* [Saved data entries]
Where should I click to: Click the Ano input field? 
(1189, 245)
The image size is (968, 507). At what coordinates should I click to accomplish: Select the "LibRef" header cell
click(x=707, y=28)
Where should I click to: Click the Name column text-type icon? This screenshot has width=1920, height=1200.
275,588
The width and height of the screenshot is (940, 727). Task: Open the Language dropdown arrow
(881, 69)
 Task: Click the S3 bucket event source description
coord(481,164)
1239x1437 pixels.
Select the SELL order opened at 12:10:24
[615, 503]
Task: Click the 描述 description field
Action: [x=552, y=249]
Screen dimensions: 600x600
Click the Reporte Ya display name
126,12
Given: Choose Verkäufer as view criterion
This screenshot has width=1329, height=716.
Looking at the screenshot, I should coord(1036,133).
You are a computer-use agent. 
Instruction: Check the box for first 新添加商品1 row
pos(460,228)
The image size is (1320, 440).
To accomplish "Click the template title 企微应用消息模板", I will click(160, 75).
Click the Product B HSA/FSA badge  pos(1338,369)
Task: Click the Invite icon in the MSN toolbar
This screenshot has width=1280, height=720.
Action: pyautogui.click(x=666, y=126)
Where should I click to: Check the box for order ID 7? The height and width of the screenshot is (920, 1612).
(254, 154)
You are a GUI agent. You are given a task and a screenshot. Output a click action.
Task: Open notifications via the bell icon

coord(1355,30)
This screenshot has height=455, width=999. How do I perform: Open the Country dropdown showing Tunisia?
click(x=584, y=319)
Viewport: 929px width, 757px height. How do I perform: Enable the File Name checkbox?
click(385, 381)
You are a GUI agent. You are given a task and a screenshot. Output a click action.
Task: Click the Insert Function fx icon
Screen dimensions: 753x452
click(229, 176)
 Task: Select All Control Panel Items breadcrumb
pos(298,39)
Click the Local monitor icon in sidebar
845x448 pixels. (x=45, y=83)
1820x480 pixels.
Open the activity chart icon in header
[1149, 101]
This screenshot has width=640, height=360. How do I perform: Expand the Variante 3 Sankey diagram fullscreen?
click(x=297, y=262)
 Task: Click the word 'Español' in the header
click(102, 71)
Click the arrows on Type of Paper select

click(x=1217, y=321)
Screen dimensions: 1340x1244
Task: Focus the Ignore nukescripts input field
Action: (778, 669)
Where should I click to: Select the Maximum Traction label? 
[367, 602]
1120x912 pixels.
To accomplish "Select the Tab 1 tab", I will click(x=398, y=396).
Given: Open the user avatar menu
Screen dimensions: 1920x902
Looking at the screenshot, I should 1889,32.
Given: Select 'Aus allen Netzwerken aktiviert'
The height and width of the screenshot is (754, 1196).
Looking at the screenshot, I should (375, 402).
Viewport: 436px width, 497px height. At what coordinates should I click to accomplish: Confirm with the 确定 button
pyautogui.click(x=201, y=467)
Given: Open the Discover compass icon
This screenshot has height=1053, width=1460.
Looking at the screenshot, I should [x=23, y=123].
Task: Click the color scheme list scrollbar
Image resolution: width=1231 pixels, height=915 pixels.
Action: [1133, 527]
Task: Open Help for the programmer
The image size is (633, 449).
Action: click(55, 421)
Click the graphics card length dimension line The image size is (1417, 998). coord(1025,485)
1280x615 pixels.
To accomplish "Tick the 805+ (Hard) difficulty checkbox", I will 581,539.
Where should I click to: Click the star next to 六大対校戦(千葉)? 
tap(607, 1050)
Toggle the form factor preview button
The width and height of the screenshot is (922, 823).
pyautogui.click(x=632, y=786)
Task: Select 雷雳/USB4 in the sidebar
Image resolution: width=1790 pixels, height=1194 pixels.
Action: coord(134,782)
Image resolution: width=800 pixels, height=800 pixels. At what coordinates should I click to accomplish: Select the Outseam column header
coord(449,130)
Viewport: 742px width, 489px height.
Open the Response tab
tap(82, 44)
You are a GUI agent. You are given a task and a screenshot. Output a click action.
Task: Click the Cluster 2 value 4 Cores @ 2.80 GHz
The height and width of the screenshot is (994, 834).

* [WORK TASK]
Look through the records and copy down every line that holds "will".

* [OUTPUT FOR THIS TASK]
To accomplish "Click the template title 企微应用消息模板", I will click(160, 75).
To accomplish "Select the Tab 1 tab", I will click(x=398, y=396).
To accomplish "Tick the 805+ (Hard) difficulty checkbox", I will 581,539.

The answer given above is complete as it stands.